### Work to be completed
Instruction for the entries below: return the part that opens with the line containing "Where should I" and closes with the line containing "Task: Log in with Facebook icon", exactly, and no pictures.

*** Data for processing ***

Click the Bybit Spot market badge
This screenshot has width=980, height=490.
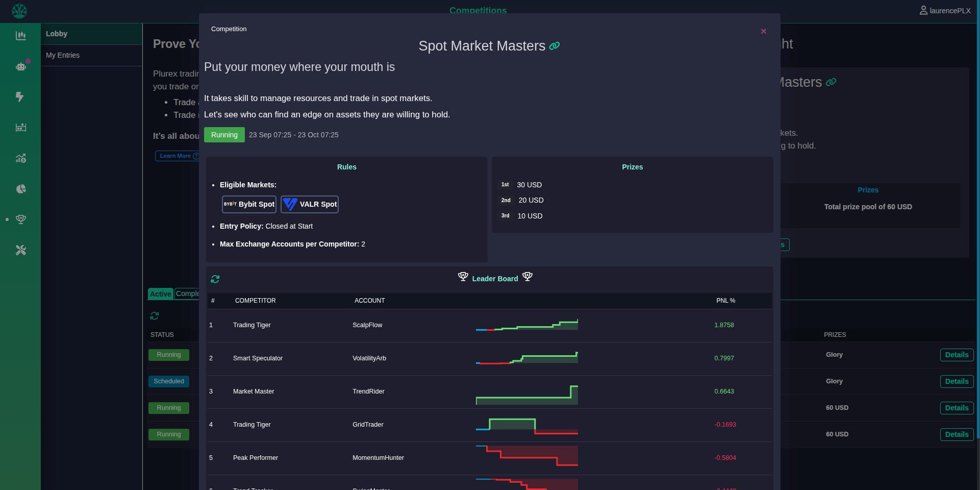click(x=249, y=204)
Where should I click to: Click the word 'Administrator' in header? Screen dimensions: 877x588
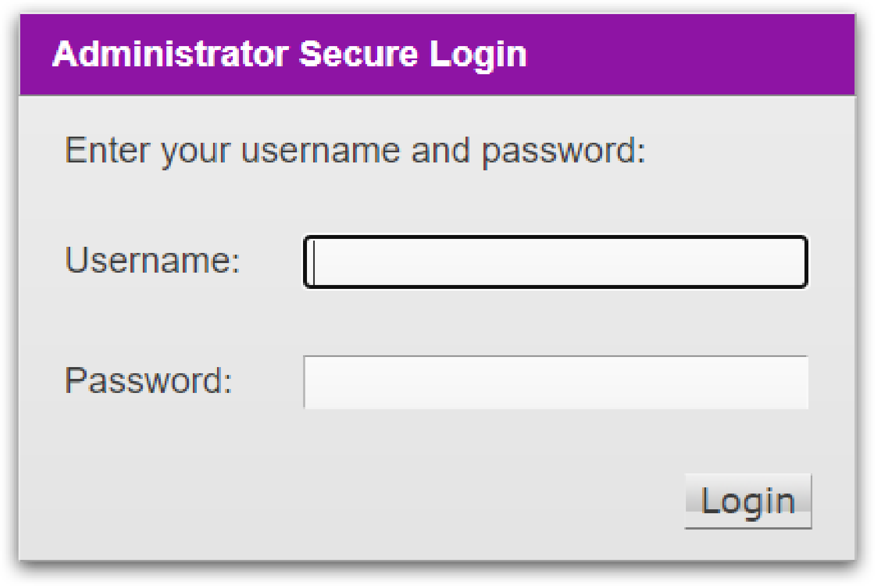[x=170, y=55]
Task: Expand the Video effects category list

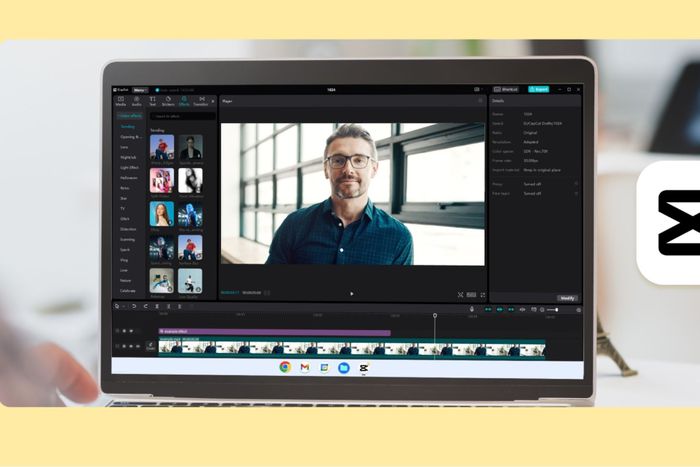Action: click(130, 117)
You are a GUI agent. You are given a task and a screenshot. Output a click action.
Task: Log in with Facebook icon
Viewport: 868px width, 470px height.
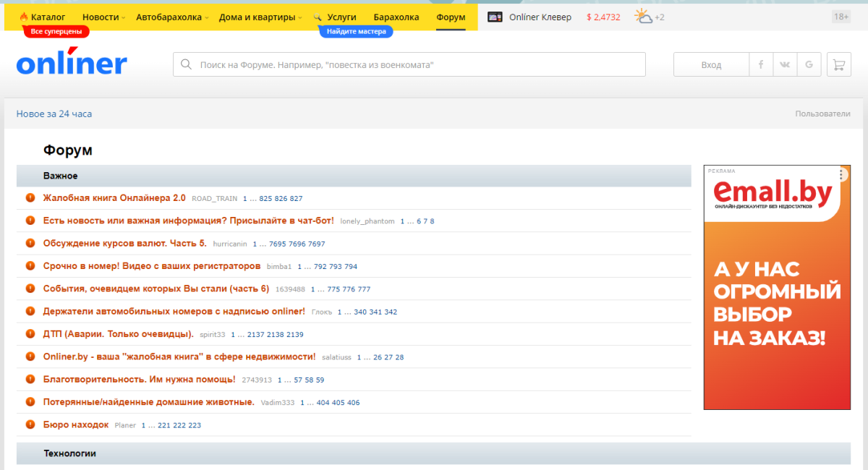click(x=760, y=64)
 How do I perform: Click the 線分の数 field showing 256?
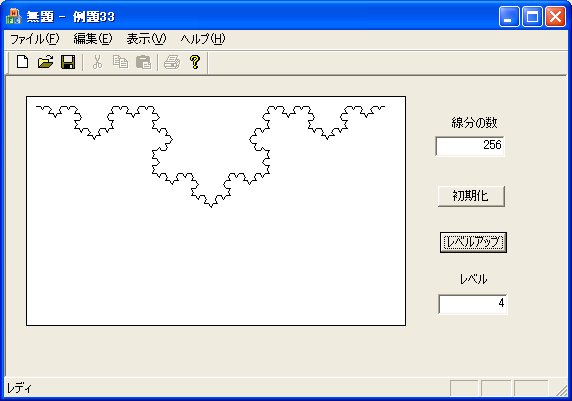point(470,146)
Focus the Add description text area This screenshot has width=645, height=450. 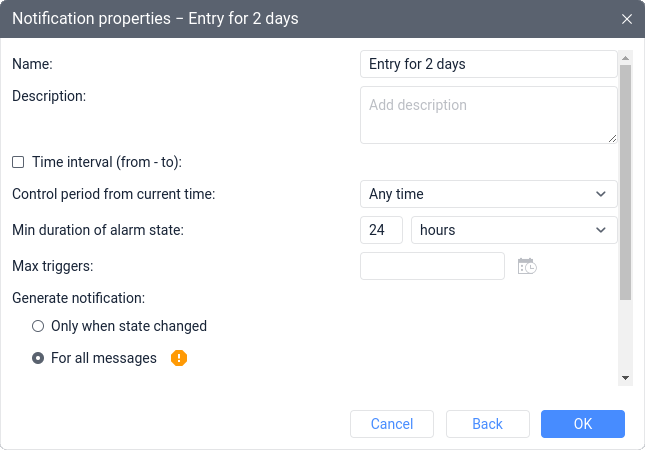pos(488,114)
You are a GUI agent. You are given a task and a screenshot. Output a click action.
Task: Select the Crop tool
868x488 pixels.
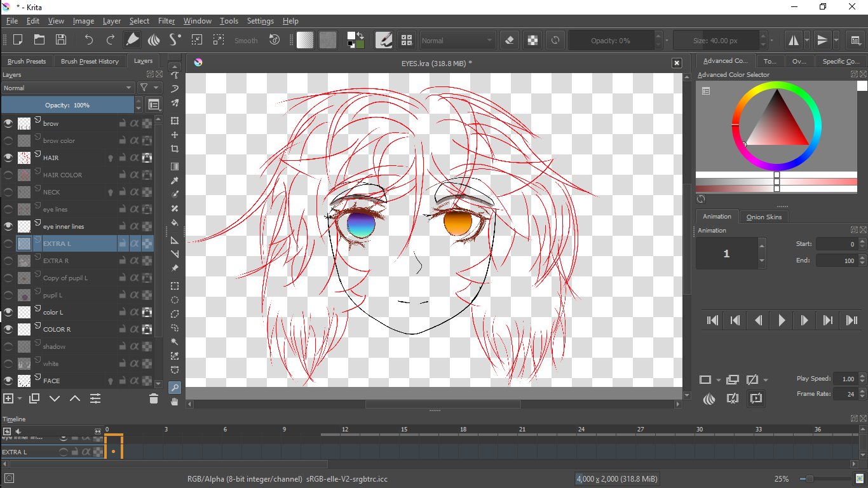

***

### Answer space
Where should I click to: Click the word 'Administrator' in header? Screen dimensions: 877x588
[x=170, y=55]
Task: Expand the Video effects category list

Action: click(130, 117)
You are a GUI agent. You are given a task and a screenshot. Output a click action.
Task: Log in with Facebook icon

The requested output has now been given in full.